Die vorgeschlagene Verordnung ist daher diskriminierend (Verstoß gegen Artikel 20 und 21 der Charta der Grundrechte der EU) und verstößt gegen den Grundsatz der Verhältnismäßigkeit (Verstoß gegen Artikel 21 der Charta der Grundrechte der EU und Artikel 45 des Vertrags über die Arbeitsweise der Europäischen Union)

Schließlich beinhaltet die Einführung eines digitalen grünen Zertifikats auch die Verarbeitung medizinischer Daten, die als sehr sensible Daten gelten, deren Verarbeitung mit bestimmten Ausnahmen verboten ist (Artikel 9 der Allgemeinen Datenschutzverordnung). Die Kommission beruft sich auf genau eine der in Artikel 9 genannten Ausnahmen, um die Verarbeitung und Übermittlung solcher Daten im Zusammenhang mit der Einführung des digitalen grünen Zertifikats zu rechtfertigen. Auch hier ist aus denselben Gründen festzustellen, dass die vorgeschlagene Verarbeitung nicht verhältnismäßig oder zur Erreichung des Ziels erforderlich ist. Die vorgeschlagene Verordnung verstößt auch gegen Artikel 9 der Datenschutz-Grundverordnung, da sie keine angemessenen und spezifischen Maßnahmen zum Schutz der Grundrechte vorsieht. So enthält der Verordnungsvorschlag weder einen Hinweis noch eine Liste im Anhang, an welche nationalen Behörden Daten über die Gesundheit von Reisenden übermittelt werden dürfen und welche Zugang zu diesen Daten haben werden.
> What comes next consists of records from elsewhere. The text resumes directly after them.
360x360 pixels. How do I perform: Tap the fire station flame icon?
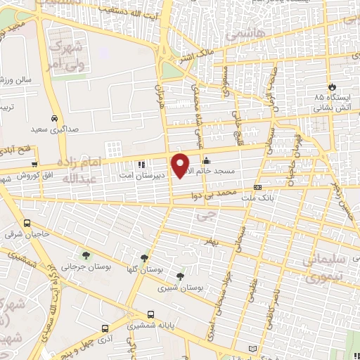tap(320, 86)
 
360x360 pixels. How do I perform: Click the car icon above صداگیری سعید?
tap(54, 118)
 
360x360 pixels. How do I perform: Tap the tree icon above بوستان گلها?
tap(144, 258)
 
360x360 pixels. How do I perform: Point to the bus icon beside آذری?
tap(105, 328)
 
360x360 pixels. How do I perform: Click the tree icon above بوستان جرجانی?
tap(86, 256)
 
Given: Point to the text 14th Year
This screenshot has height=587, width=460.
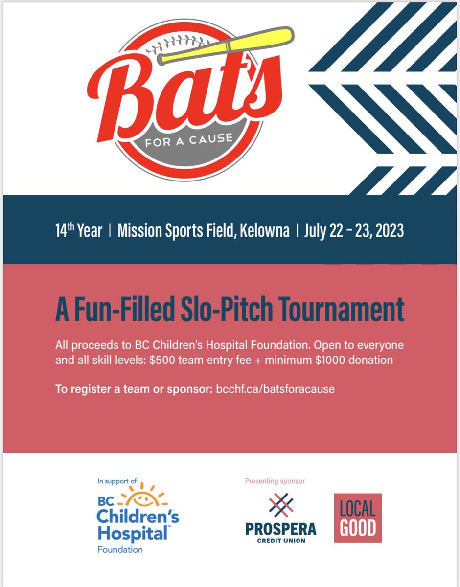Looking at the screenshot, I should click(x=79, y=230).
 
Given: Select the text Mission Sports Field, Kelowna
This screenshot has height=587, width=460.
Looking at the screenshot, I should click(x=204, y=230).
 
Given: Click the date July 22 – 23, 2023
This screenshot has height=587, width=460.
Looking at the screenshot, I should click(x=354, y=230).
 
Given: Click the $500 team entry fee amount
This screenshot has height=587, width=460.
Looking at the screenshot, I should click(x=162, y=361).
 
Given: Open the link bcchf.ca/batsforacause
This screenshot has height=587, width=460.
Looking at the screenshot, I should click(x=275, y=390).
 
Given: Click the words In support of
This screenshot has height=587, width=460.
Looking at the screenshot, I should click(x=118, y=481).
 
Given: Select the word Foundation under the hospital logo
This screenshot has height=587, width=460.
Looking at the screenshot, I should click(x=120, y=549).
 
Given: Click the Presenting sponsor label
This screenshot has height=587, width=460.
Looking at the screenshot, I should click(x=275, y=481).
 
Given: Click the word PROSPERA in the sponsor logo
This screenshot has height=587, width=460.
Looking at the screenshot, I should click(x=280, y=529).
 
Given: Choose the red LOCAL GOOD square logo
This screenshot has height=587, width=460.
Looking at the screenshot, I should click(x=358, y=518).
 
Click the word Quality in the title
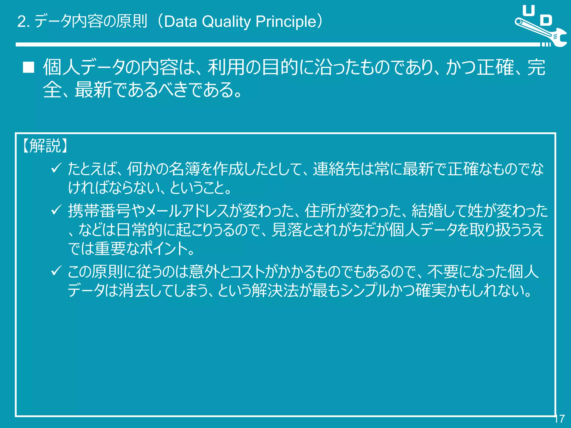click(x=226, y=22)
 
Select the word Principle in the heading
click(x=286, y=22)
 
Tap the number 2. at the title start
click(x=23, y=22)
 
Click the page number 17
click(x=559, y=419)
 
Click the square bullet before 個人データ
click(x=28, y=67)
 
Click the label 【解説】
click(x=45, y=146)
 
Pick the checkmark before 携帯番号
click(x=56, y=210)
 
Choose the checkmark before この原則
click(x=56, y=271)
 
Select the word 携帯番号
click(x=99, y=211)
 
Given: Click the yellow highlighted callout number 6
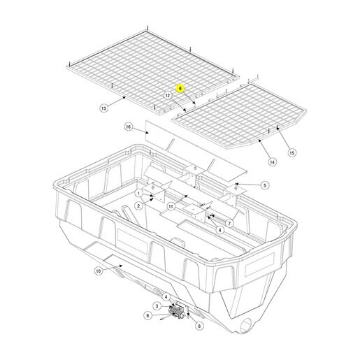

Außerdem bietet sie keine Gewähr für das Risiko der Verwendung von Gesundheitsdaten aus den Bescheinigungen durch die Mitgliedstaaten im Zusammenhang mit den nationalen Beschränkungen, die der Aufnahmemitgliedstaat den Inhabern der Bescheinigung gemäß Artikel 10 noch auferlegen könnte.

Die vorgeschlagene Verordnung verstößt gegen Artikel 9 der Datenschutz-Grundverordnung und damit gegen Artikel 8 der Charta der Grundrechte und Artikel 16 AEUV.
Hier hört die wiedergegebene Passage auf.